Instructions for the task:
Reproduce the records word for word, from the line that contains "Go back with the Back button" through the end of the records. Omit the pictures.
--- Begin Given data ---
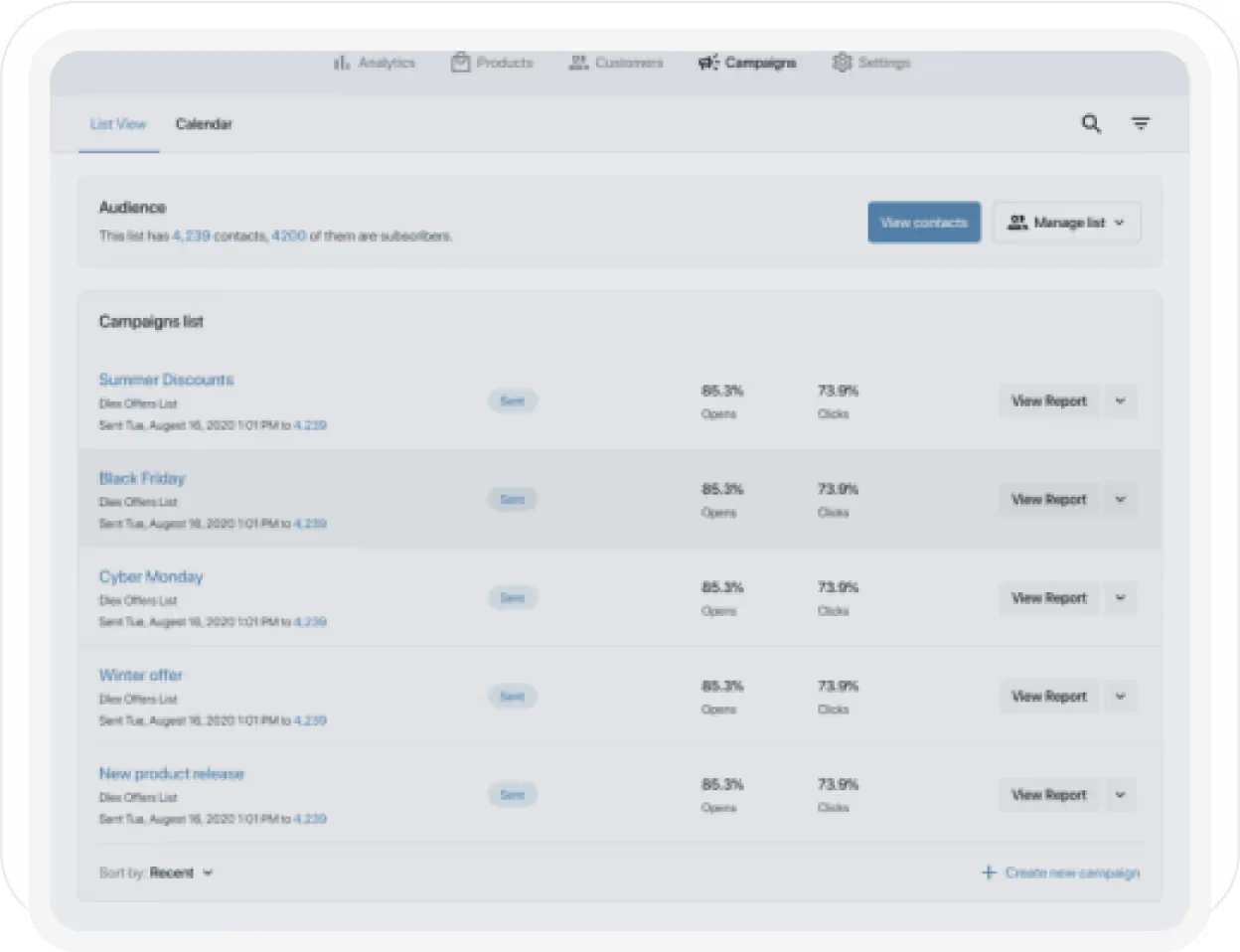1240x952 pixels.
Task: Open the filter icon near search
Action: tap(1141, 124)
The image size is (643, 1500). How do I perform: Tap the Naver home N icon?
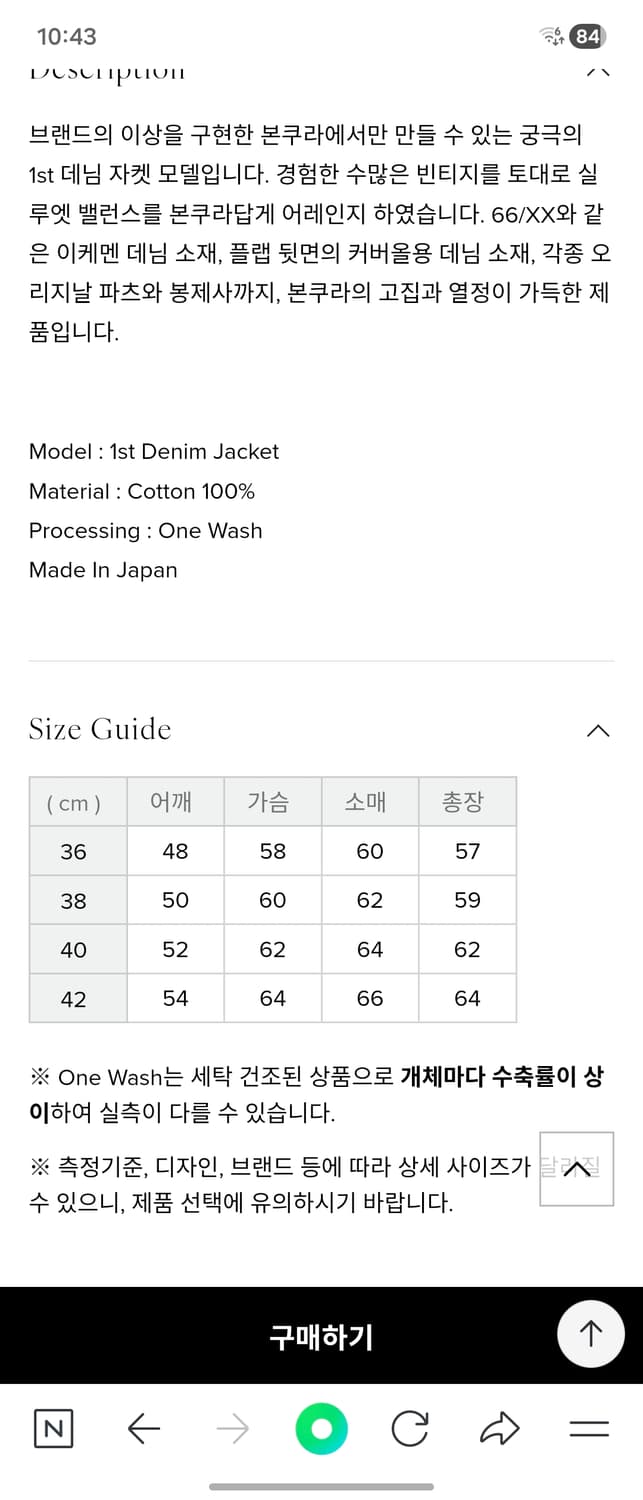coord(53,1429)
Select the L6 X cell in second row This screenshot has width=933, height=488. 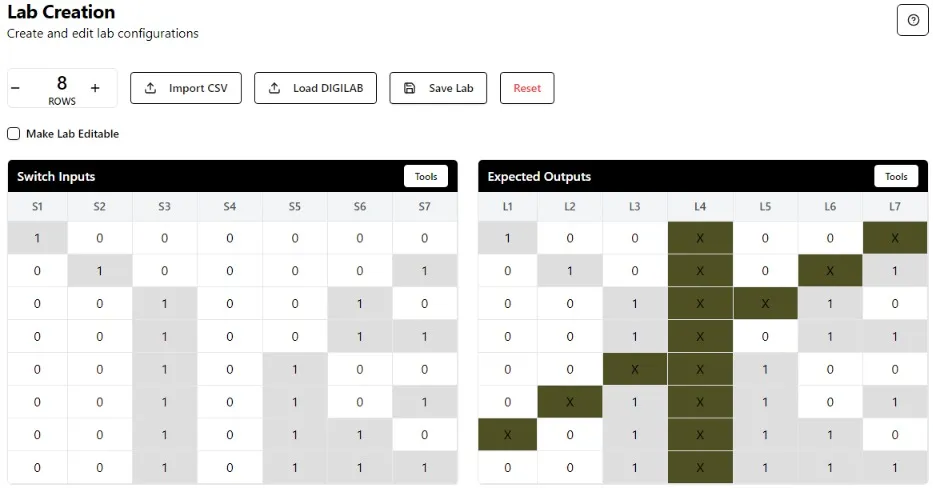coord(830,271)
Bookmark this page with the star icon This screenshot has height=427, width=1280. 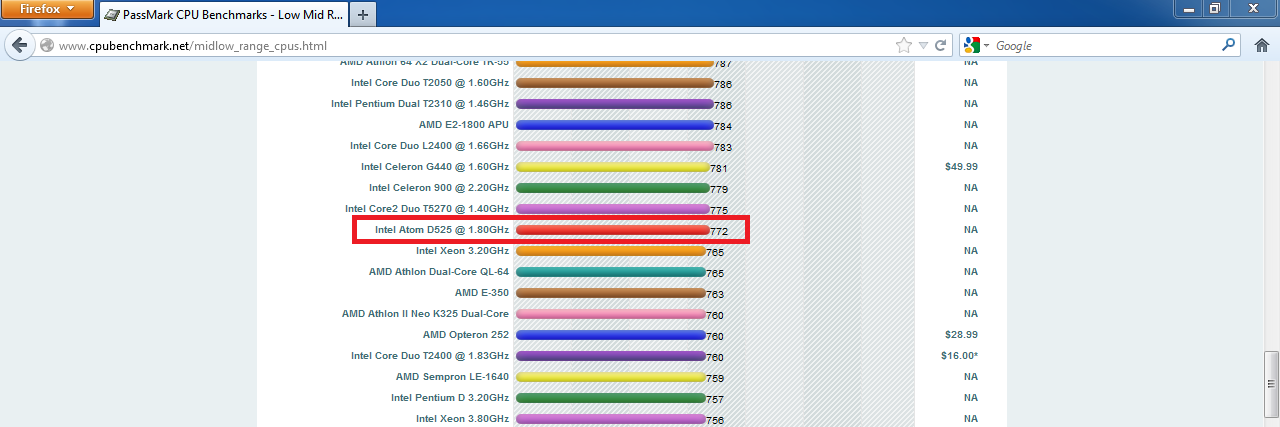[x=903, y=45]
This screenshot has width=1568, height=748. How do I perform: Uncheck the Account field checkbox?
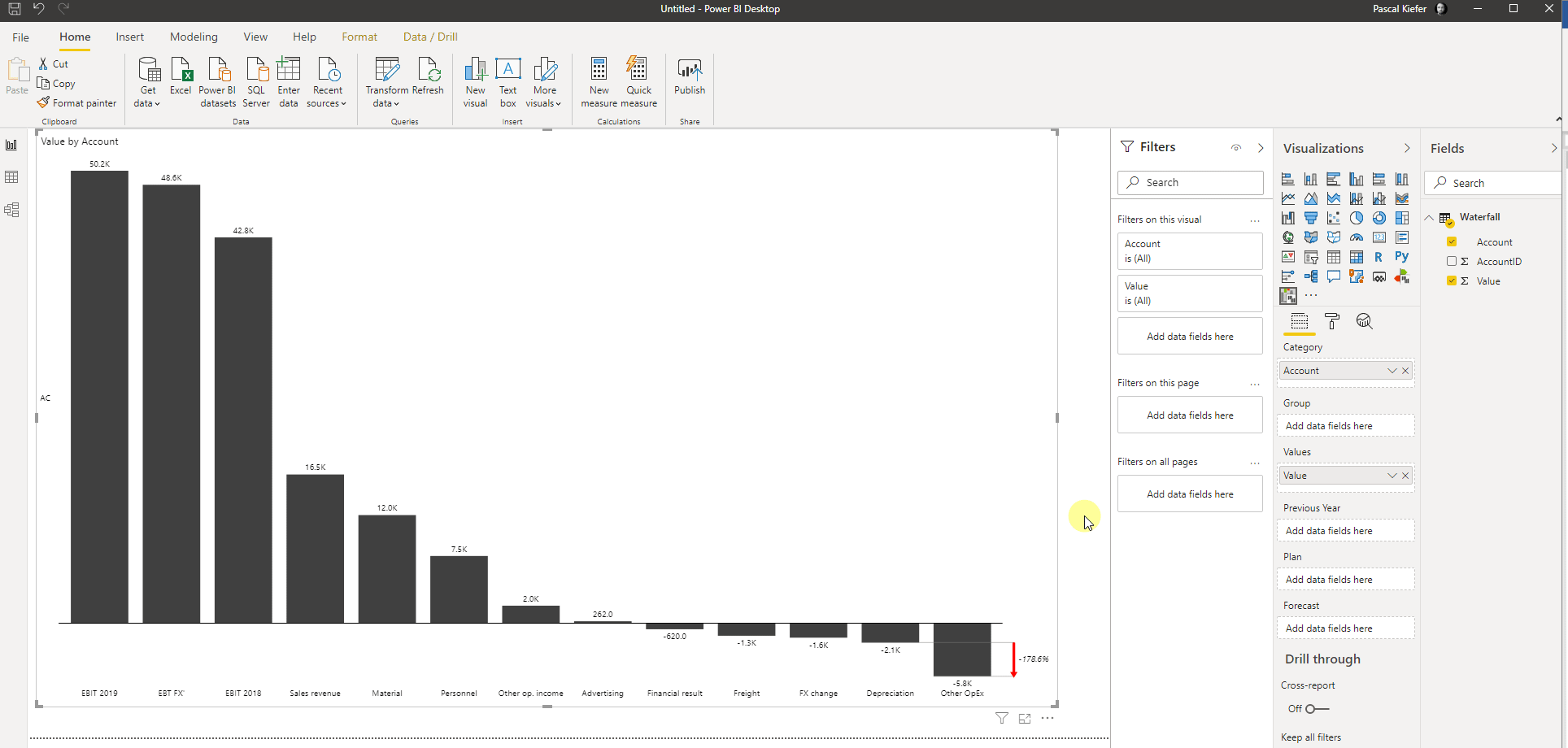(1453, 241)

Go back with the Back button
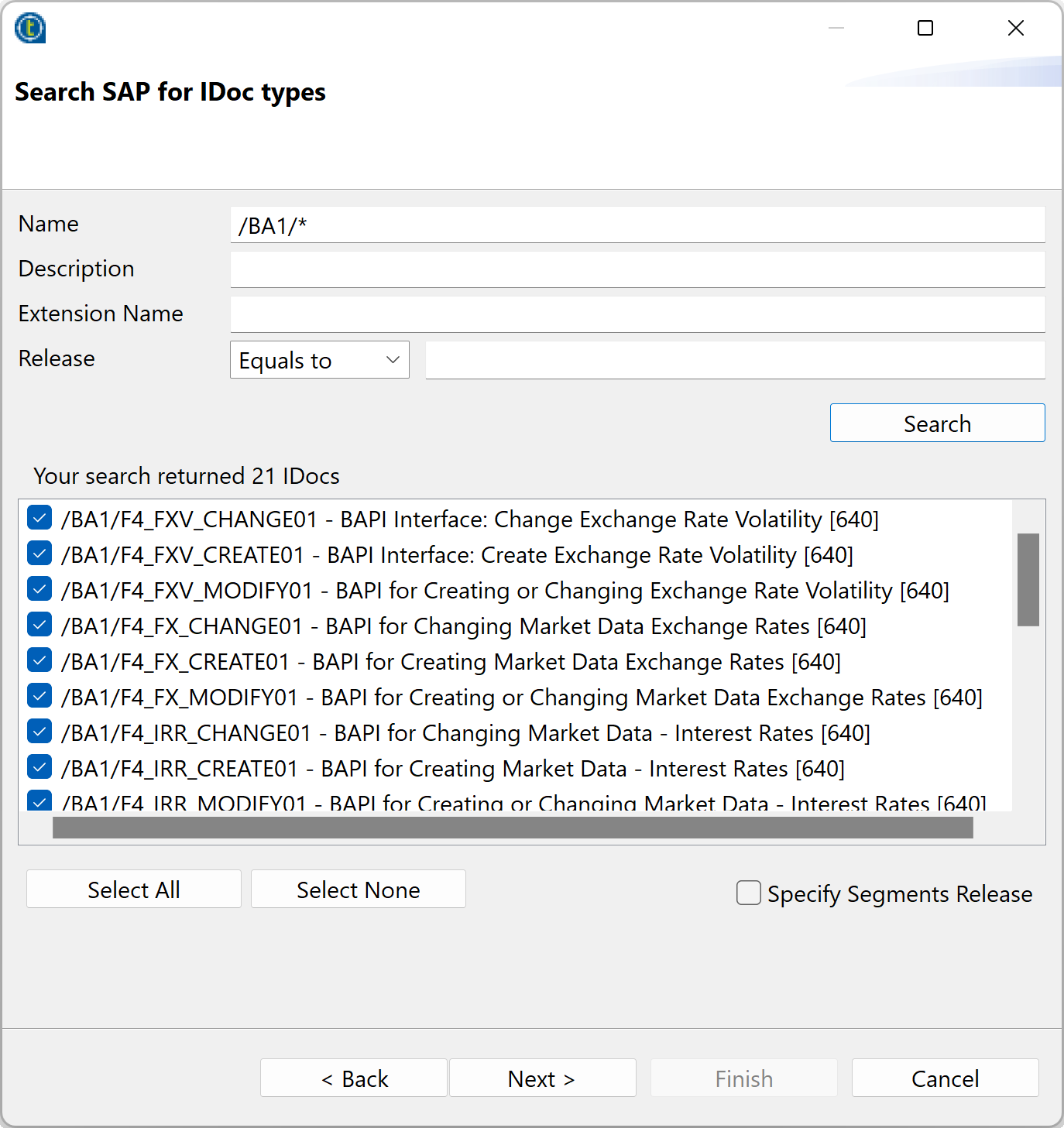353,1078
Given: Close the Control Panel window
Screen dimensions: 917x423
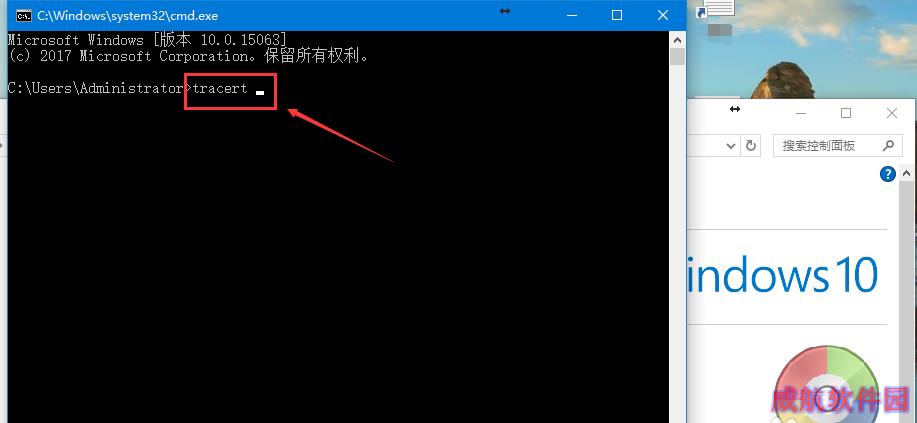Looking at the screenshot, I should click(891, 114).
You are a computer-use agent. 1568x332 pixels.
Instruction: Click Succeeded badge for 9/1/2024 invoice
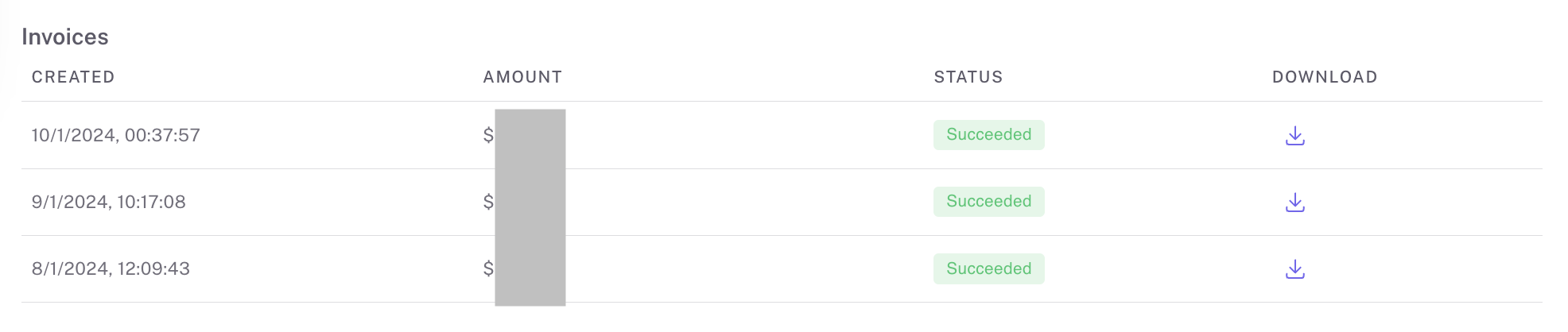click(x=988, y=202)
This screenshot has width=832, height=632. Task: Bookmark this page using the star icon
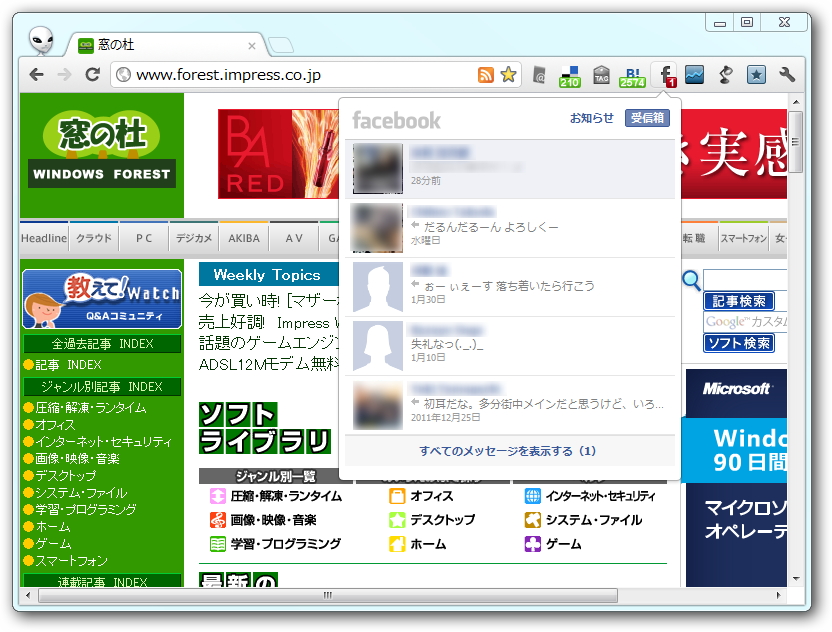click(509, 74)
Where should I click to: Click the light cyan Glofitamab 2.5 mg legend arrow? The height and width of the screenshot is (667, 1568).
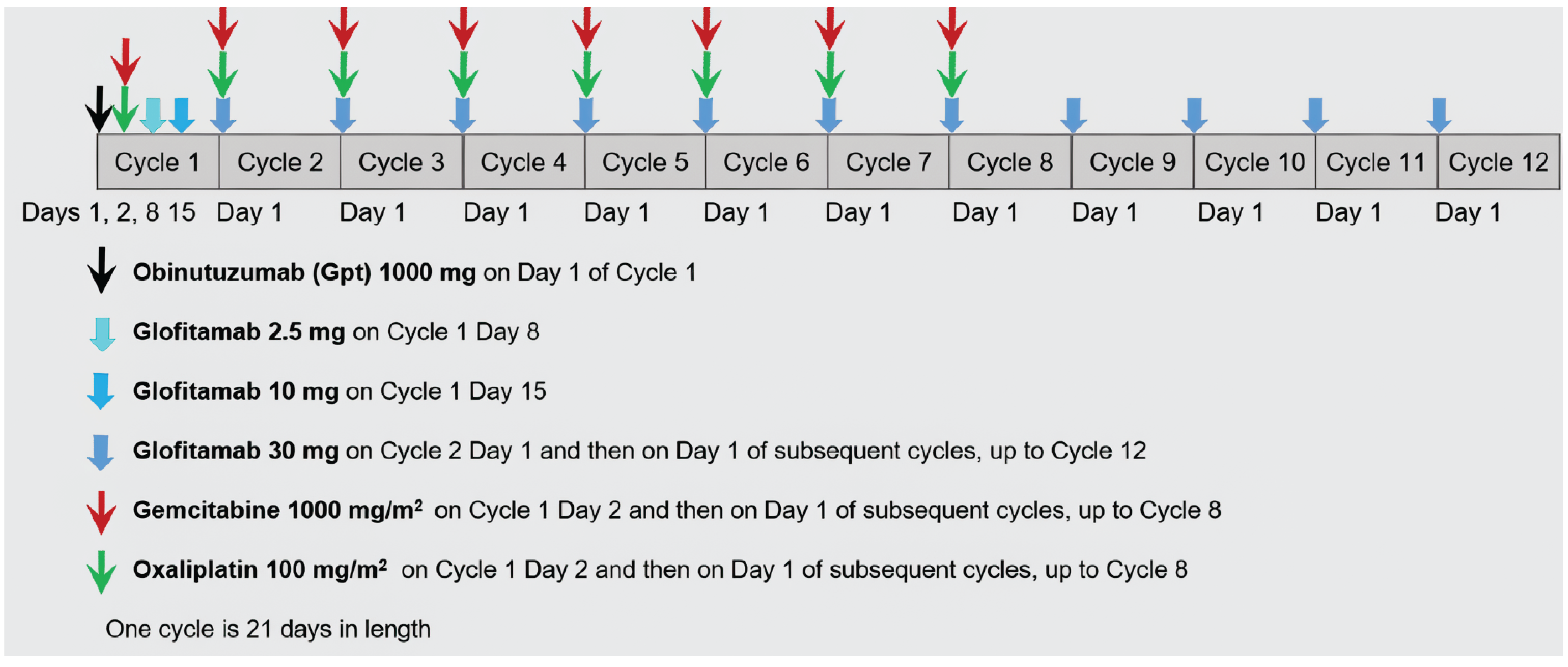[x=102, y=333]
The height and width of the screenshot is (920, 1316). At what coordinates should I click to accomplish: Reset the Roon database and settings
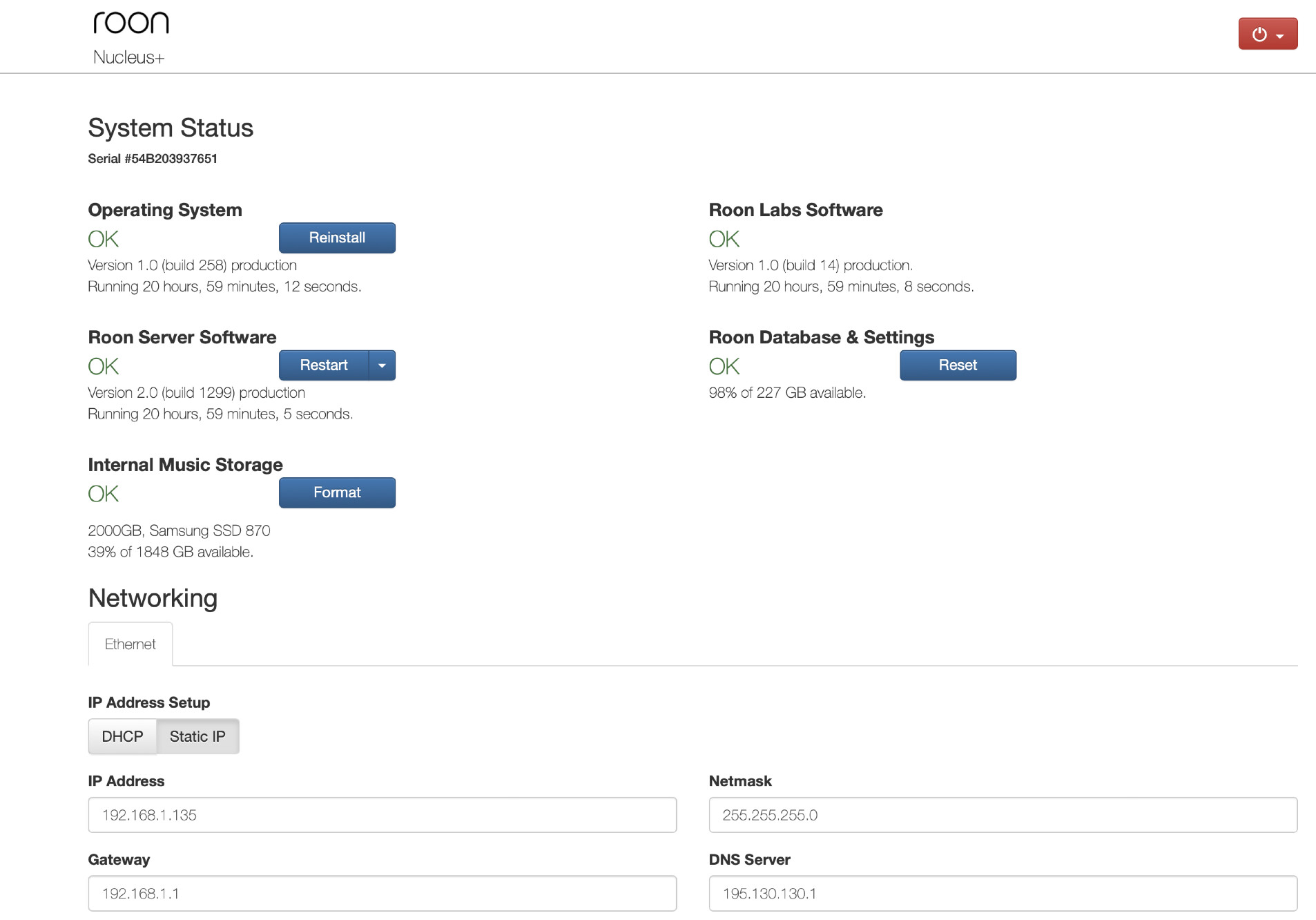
--- End Given data ---
Output:
Go back with the Back button
353,1078
Given: Close the Control Panel window
Screen dimensions: 917x423
Looking at the screenshot, I should click(891, 114).
You are a computer-use agent. 1568x332 pixels.
Instruction: Click Succeeded badge for 9/1/2024 invoice
click(x=988, y=202)
This screenshot has width=832, height=632. Task: Bookmark this page using the star icon
click(509, 74)
Where should I click to: Click the light cyan Glofitamab 2.5 mg legend arrow? The height and width of the screenshot is (667, 1568).
[x=102, y=333]
The height and width of the screenshot is (920, 1316). At what coordinates should I click to accomplish: Reset the Roon database and settings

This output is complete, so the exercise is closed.